2da94a4c6f fuzz: add a fuzz target for Miniscript decoding from Script (Antoine Poinsot)
f8369996e7 Miniscript: ops limit and stack size computation (Pieter Wuille)
2e55e88f86 Miniscript: conversion from script (Pieter Wuille)
1ddaa66eae Miniscript: type system, script creation, text notation, tests (Pieter Wuille)
4fe29368c0 script: expose getter for CScriptNum, add a BuildScript helper (Antoine Poinsot)
f4e289f384 script: move CheckMinimalPush from interpreter to script.h (Antoine Poinsot)
31ec6ae92a script: make IsPushdataOp non-static (Antoine Poinsot)

Pull request description:

  Miniscript is a language for writing (a subset of) Bitcoin Scripts in a structured way.

  Miniscript permits:
  - To safely extend the Output Descriptor language to many more scripting features thanks to the typing system (composition).
  - Statical analysis of spending conditions, maximum spending cost of each branch, security properties, third-party malleability.
  - General satisfaction of any correctly typed ("valid" [0]) Miniscript.
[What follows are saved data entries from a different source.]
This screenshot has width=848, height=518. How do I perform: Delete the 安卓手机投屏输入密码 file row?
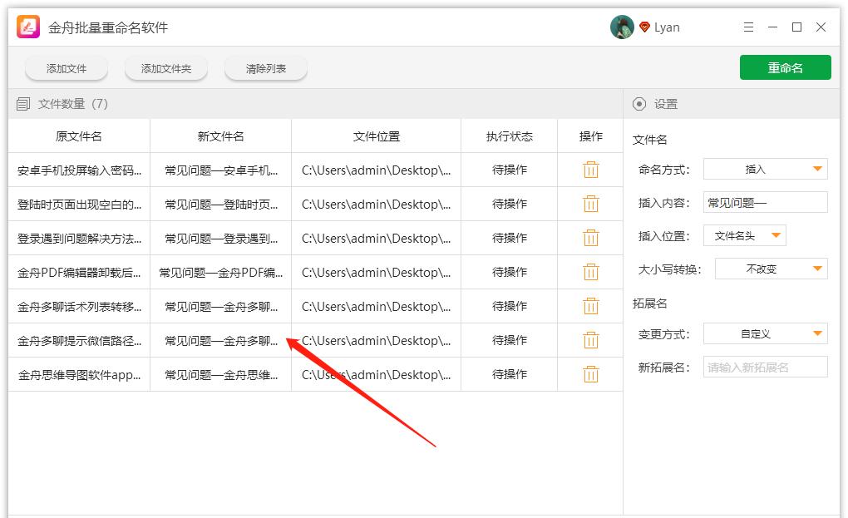tap(590, 170)
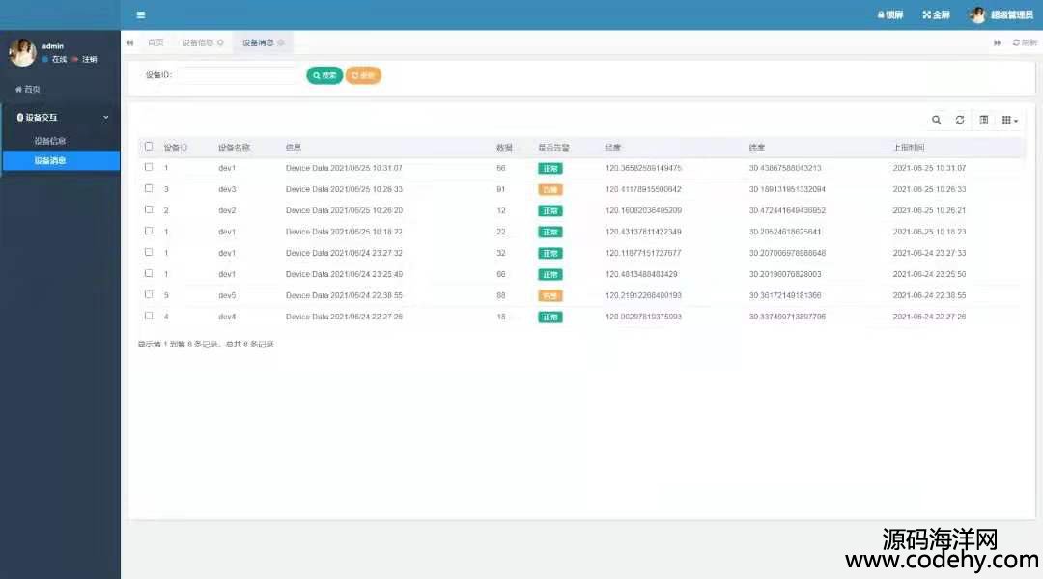Open the columns grid dropdown
The width and height of the screenshot is (1043, 579).
coord(1009,120)
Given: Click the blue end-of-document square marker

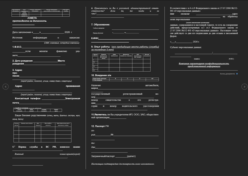Looking at the screenshot, I should (x=237, y=74).
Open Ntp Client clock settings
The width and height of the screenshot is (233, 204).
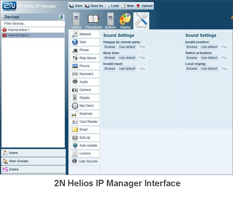coord(85,106)
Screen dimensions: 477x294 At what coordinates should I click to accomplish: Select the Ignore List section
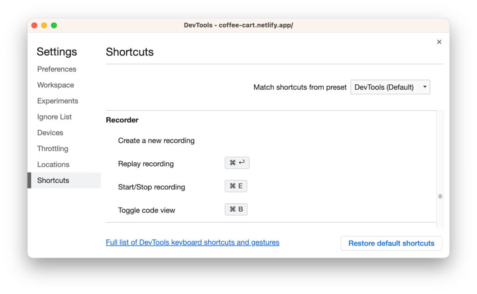[x=54, y=117]
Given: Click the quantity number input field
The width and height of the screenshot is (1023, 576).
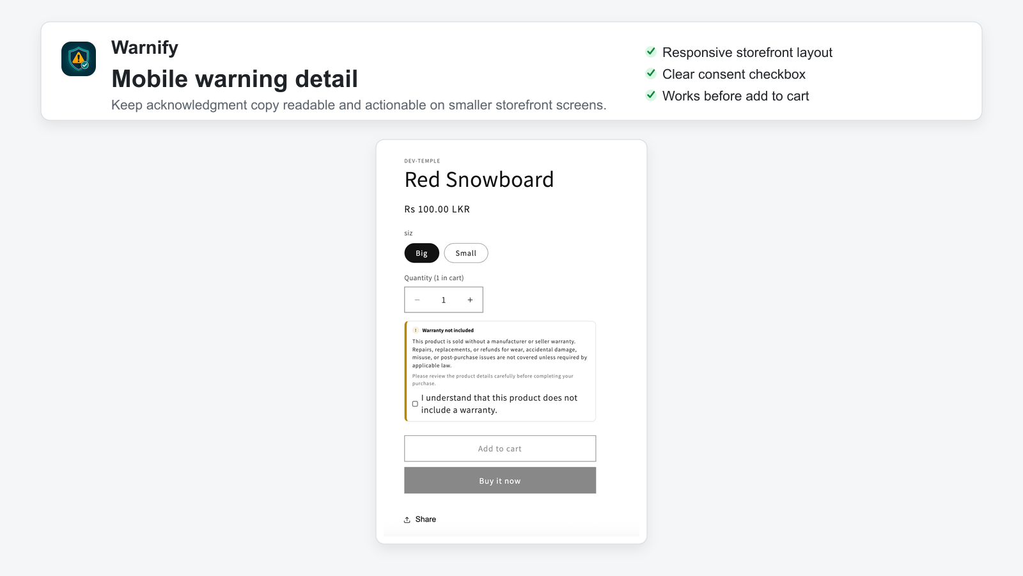Looking at the screenshot, I should tap(444, 300).
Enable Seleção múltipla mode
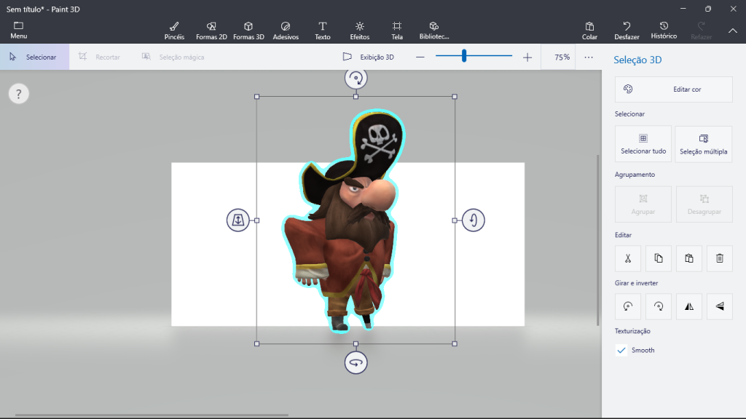746x419 pixels. click(x=703, y=143)
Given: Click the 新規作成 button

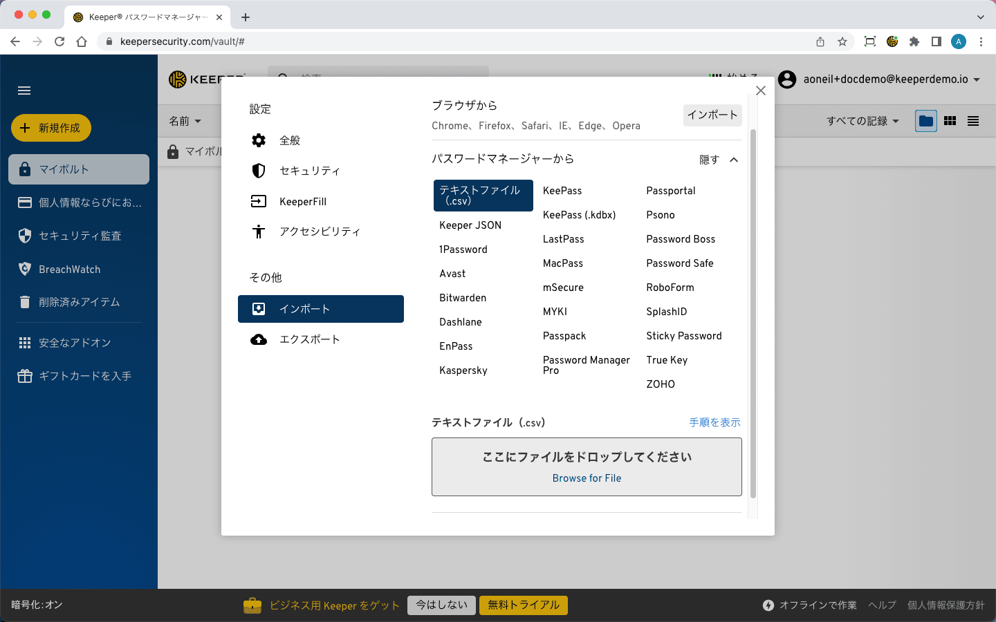Looking at the screenshot, I should point(51,128).
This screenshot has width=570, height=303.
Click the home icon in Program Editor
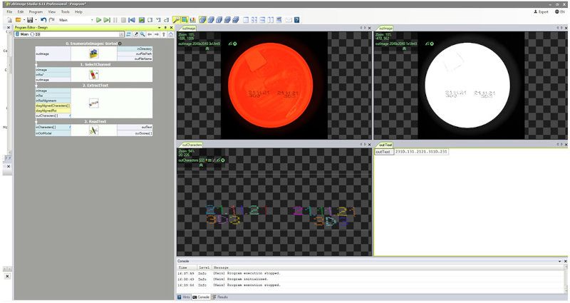pyautogui.click(x=171, y=34)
The satisfaction itself is also analyzable.
  - To extend the possibilities of external signers, because of all of the above and since it carries enough metadata.

  Miniscript guarantees:
  - That for any statically-analyzed as "safe" [0] Script, a witness can be constructed in the bounds of the consensus and standardness rules (standardness complete).
  - That unless the conditions of the Miniscript are met, no witness can be created for the Script (consensus sound).
  - Third-party malleability protection for the satisfaction of a sane Miniscript, which is too complex to summarize here.

  For more details around Miniscript (including the specifications), please refer to the [website](https://bitcoin.sipa.be/miniscript/).

  Miniscript was designed by Pieter Wuille, Andrew Poelstra and Sanket Kanjalkar.
  This PR is an updated and rebased version of #16800. See [the commit history of the Miniscript repository](https://github.com/sipa/miniscript/commits/master) for details about the changes made since September 2019 (TL;DR: bugfixes, introduction of timelock conflicts in the type system, `pk()` and `pkh()` aliases, `thresh_m` renamed to `multi`, all recursive algorithms were made non-recursive).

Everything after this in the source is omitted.